Supplied passage =
# 10 month old Vizsla = behavioural problems



## Albert84 (Jan 13, 2014)

Hi,
I am very eager for some advice from others...
My 10 month old vizsla has some difficult behaviours. He jumps constantly, scratching people all the time. How do people prevent/manage this?

We have tried to socialise him as much as possible and he loves the water, however, I am finding it challenging as he will not calm down at all and will terrorise other people when we go out in public places. Is it considered okay to tether him for short periods of time? (I haven't done this at all yet).

He has started to go crazy in the car, I use a dog seat belt attachment with him but he can still reach to the front and will go crazy barking and trying to bite or scratch passengers. This is a new behaviour but makes it very difficult to drive. I like to take him wherever I go, however, this is making it difficult along with his tendency to be insanely hyperactive.

One other issue is that he jumps on the windows constantly. How do people manage this? 

I got a shock as we spent 2 weeks with a whippet, whereby the whippet was calm and would relax whereas my vizsla is crazy constantly.

I do not want it to sound all negative, as he is cute also. When I walk him I use a harness that has helped a lot. If we are in the bush, I do not have him on a lead, and he loves that.
I use a crate inside at times, and he is generally inside and outside as he pleases (although we do not have a dog door). He sleeps inside (in the bed!! I never thought I would allow that!).

Some suggestions have been that perhaps he thinks he is the boss of me and some have suggested that I smack him on the nose however I am not a fan of doing that.
Anyway, I would appreciate any advice on how to manage the above issues from others that are more experienced with this breed.

THANKS!


----------



## SuperV (Oct 18, 2011)

just some ideas...

1. For jumping up on people. The dog does this for attention...unfortunately the dog isn't able to tell the difference between what humans consider good attention and bad attention. If you push him down, he probably thinks "woo hoo - this game is awesome - i jump up and my owner pushses me!!!" ..... even though you think you are teaching him to stay off. Suggestions...setup/stage an environment, where whenever he jumps you can quickly/quietly get up and leave him behind in a room for about 30 seconds... This will teach the dog jumping on you, sends you out of the room and leaves him alone which isn't what he wants...when you come back just act like nothing happened and continue play.... Keep it simple - he jumps up - you leave the room thereby leaving him behind and alone which isn't what he wanted...

An area where a lot people fall down, is trying to teach their dog "off" only at the moment where the dog is doing what you don't want them to be doing...sooo what you can do, is teach your dog "up" (put their paws on you), and then you can teach "off". You can also do this for dogs putting their paws on teh counter. Teach them a command to put their paws on the counter...and then the command to take them off...

2. I would not tolerate a rambunctious pup in the car - not for one second. Quite simply, I would put him in a crate in the car and keep him contained. Thats not just for your safety or your dogs safety, its for evey other mom,dad, child's safety you share the road with.

3. What are his exercise routines? remember a tired dog is a good dog! Sounds like you dog has a lot of energy to burn...Also remember the training can tire a dog out just as much as physical exercise..

Tasks to perform =
(a) In one to three sentences, explain why the Vizsla forum thread recommends leaving the room for about 30 seconds whenever the dog jumps, instead of pushing him down.
(b) In the Vizsla forum thread, what does the original poster use when walking the dog that has helped a lot?
The data has no connection to the Vizsla forum thread.

Given material =
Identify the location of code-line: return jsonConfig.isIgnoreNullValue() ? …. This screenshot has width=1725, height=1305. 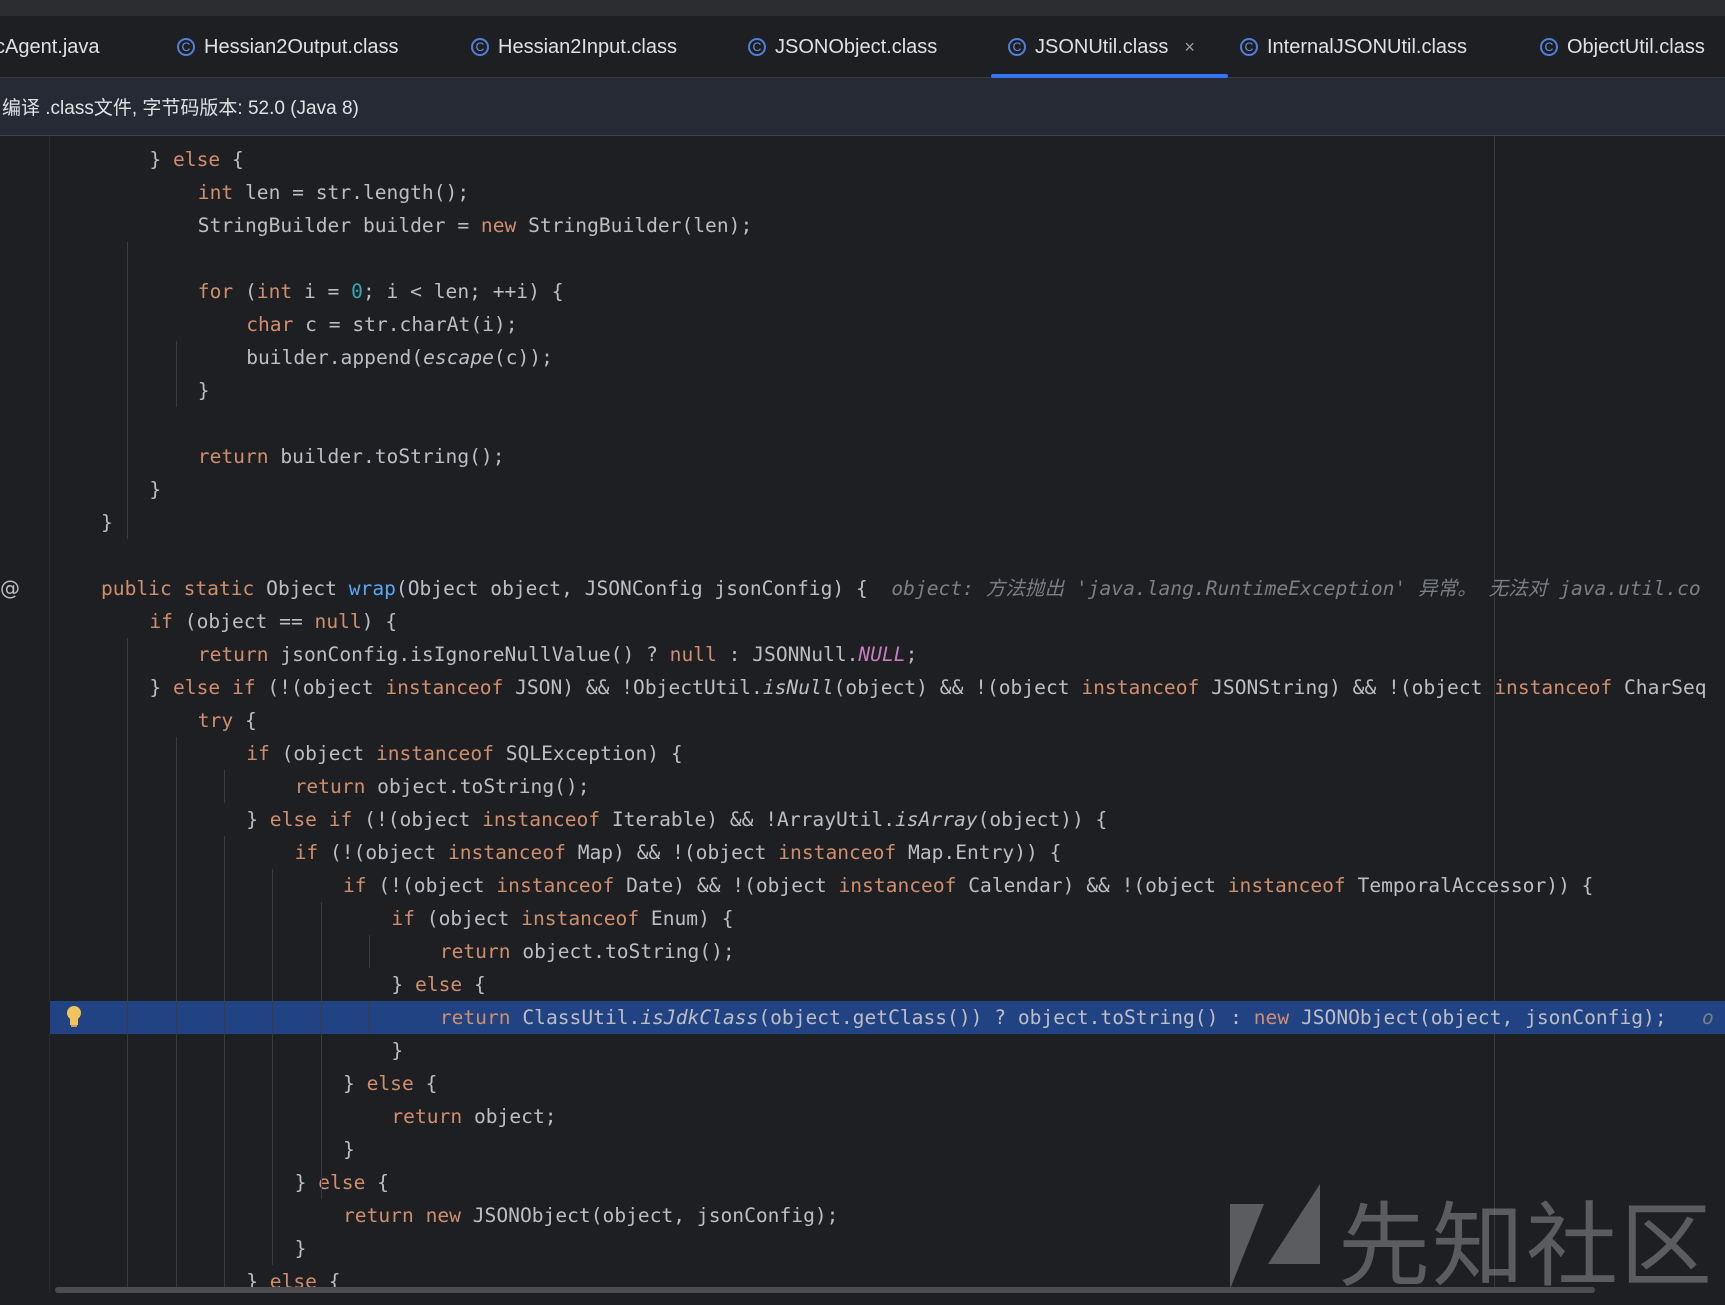
(862, 654).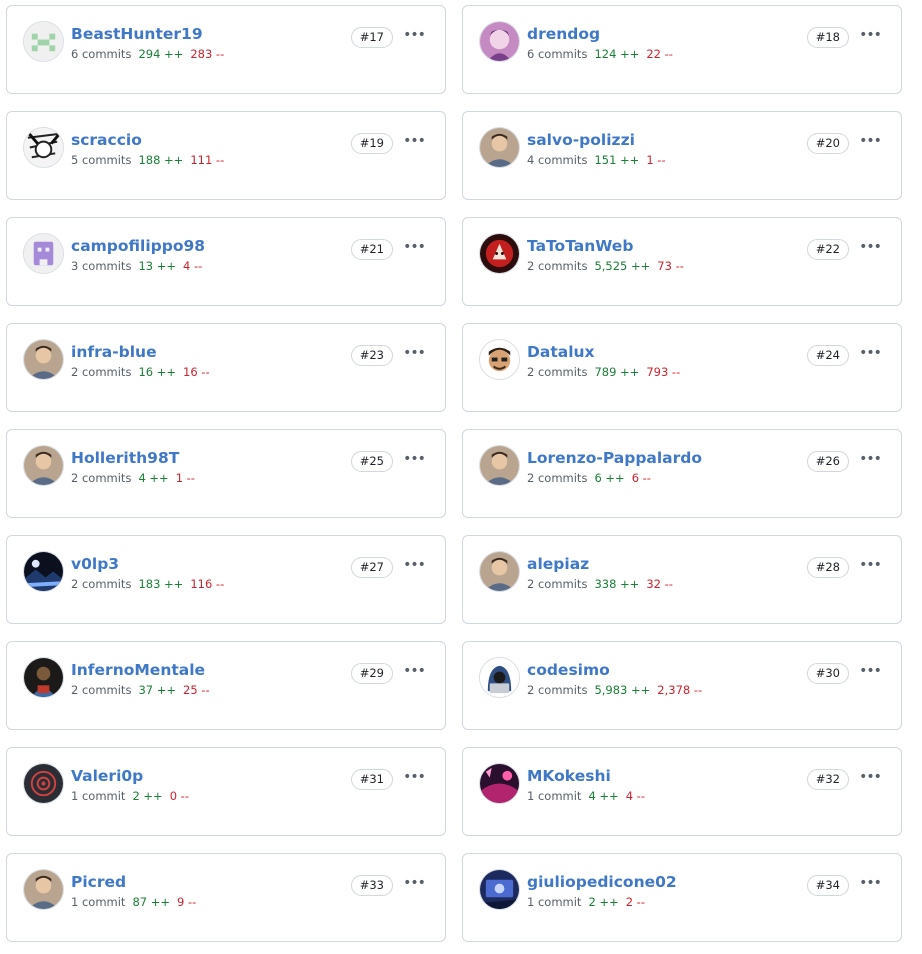  What do you see at coordinates (680, 690) in the screenshot?
I see `deletions-count: 2,378 --` at bounding box center [680, 690].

Per-task answers =
(a) The dog jumps for attention and can't tell good attention from bad, so pushing him down may feel like a fun game to him. Leaving the room right after a jump leaves him behind and alone, which isn't what he wants, so he learns that jumping makes the owner go away.

(b) A harness.